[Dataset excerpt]
— start —
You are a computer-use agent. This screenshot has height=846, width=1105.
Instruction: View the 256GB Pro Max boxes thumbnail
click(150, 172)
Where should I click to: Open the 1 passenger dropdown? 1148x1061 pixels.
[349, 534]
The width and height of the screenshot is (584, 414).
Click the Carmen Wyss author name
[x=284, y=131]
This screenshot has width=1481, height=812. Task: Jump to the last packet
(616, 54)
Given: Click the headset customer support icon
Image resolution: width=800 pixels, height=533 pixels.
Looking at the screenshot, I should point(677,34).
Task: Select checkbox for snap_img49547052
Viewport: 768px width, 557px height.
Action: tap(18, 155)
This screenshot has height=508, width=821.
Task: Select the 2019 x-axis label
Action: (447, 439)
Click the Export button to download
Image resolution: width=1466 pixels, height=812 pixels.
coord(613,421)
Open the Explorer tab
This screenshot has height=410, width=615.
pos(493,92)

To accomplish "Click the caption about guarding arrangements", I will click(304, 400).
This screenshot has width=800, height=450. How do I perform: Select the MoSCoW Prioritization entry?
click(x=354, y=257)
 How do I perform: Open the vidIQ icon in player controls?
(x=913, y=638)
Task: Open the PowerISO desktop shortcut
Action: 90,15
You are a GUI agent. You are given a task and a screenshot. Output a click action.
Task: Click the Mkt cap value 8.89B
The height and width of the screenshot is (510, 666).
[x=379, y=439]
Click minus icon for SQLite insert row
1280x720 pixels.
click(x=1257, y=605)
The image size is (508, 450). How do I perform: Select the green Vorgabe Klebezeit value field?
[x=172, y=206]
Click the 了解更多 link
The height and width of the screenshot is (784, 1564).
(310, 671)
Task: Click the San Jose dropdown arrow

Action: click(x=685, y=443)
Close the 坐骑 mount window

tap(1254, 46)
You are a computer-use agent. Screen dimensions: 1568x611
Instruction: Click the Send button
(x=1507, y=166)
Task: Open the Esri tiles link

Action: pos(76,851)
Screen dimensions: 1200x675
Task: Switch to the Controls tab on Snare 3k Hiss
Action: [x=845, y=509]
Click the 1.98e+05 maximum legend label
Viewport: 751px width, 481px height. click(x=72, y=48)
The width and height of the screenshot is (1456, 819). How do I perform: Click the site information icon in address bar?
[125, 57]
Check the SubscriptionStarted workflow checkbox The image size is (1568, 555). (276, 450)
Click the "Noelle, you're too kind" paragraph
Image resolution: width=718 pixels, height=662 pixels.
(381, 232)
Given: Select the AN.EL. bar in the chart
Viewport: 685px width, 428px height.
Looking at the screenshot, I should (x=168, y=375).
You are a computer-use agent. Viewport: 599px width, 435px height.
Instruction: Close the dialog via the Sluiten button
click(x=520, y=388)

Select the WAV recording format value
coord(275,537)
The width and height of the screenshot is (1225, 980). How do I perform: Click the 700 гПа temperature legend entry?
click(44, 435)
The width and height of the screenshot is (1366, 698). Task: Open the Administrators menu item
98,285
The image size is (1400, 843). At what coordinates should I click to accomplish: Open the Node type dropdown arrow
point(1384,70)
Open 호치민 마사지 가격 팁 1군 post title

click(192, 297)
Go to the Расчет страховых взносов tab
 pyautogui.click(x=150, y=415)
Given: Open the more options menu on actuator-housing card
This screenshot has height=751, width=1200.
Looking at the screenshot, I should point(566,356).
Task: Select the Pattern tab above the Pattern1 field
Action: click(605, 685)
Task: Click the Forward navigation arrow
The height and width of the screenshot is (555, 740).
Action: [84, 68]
— end —
# To be done
Return all of the records above line for line, with no changes.

# Finished exercise
You are a computer-use agent. This screenshot has height=846, width=1105.
Instruction: View the 256GB Pro Max boxes thumbnail
click(150, 172)
Where should I click to: Open the 1 passenger dropdown? 1148x1061 pixels.
[349, 534]
The width and height of the screenshot is (584, 414).
Click the Carmen Wyss author name
[x=284, y=131]
This screenshot has width=1481, height=812. Task: Jump to the last packet
(616, 54)
Given: Click the headset customer support icon
Image resolution: width=800 pixels, height=533 pixels.
Looking at the screenshot, I should point(677,34).
Task: Select checkbox for snap_img49547052
Viewport: 768px width, 557px height.
Action: tap(18, 155)
This screenshot has height=508, width=821.
Task: Select the 2019 x-axis label
Action: (447, 439)
Click the Export button to download
Image resolution: width=1466 pixels, height=812 pixels.
coord(613,421)
Open the Explorer tab
This screenshot has height=410, width=615.
pos(493,92)

To accomplish "Click the caption about guarding arrangements", I will click(304, 400).
This screenshot has width=800, height=450. How do I perform: Select the MoSCoW Prioritization entry?
click(x=354, y=257)
 How do I perform: Open the vidIQ icon in player controls?
(x=913, y=638)
Task: Open the PowerISO desktop shortcut
Action: 90,15
You are a GUI agent. You are given a task and a screenshot. Output a click action.
Task: Click the Mkt cap value 8.89B
The height and width of the screenshot is (510, 666).
[x=379, y=439]
Click minus icon for SQLite insert row
1280x720 pixels.
click(x=1257, y=605)
The image size is (508, 450). How do I perform: Select the green Vorgabe Klebezeit value field?
[x=172, y=206]
Click the 了解更多 link
The height and width of the screenshot is (784, 1564).
(310, 671)
Task: Click the San Jose dropdown arrow

Action: click(x=685, y=443)
Close the 坐骑 mount window

tap(1254, 46)
You are a computer-use agent. Screen dimensions: 1568x611
Instruction: Click the Send button
(x=1507, y=166)
Task: Open the Esri tiles link

Action: pos(76,851)
Screen dimensions: 1200x675
Task: Switch to the Controls tab on Snare 3k Hiss
Action: [x=845, y=509]
Click the 1.98e+05 maximum legend label
Viewport: 751px width, 481px height. click(x=72, y=48)
The width and height of the screenshot is (1456, 819). How do I perform: Click the site information icon in address bar?
[125, 57]
Check the SubscriptionStarted workflow checkbox The image size is (1568, 555). (276, 450)
Click the "Noelle, you're too kind" paragraph
Image resolution: width=718 pixels, height=662 pixels.
(381, 232)
Given: Select the AN.EL. bar in the chart
Viewport: 685px width, 428px height.
Looking at the screenshot, I should (x=168, y=375).
You are a computer-use agent. Viewport: 599px width, 435px height.
Instruction: Close the dialog via the Sluiten button
click(x=520, y=388)

Select the WAV recording format value
coord(275,537)
The width and height of the screenshot is (1225, 980). How do I perform: Click the 700 гПа temperature legend entry?
click(44, 435)
The width and height of the screenshot is (1366, 698). Task: Open the Administrators menu item
98,285
The image size is (1400, 843). At what coordinates should I click to accomplish: Open the Node type dropdown arrow
point(1384,70)
Open 호치민 마사지 가격 팁 1군 post title

click(192, 297)
Go to the Расчет страховых взносов tab
 pyautogui.click(x=150, y=415)
Given: Open the more options menu on actuator-housing card
This screenshot has height=751, width=1200.
Looking at the screenshot, I should point(566,356).
Task: Select the Pattern tab above the Pattern1 field
Action: click(605, 685)
Task: Click the Forward navigation arrow
The height and width of the screenshot is (555, 740).
Action: [84, 68]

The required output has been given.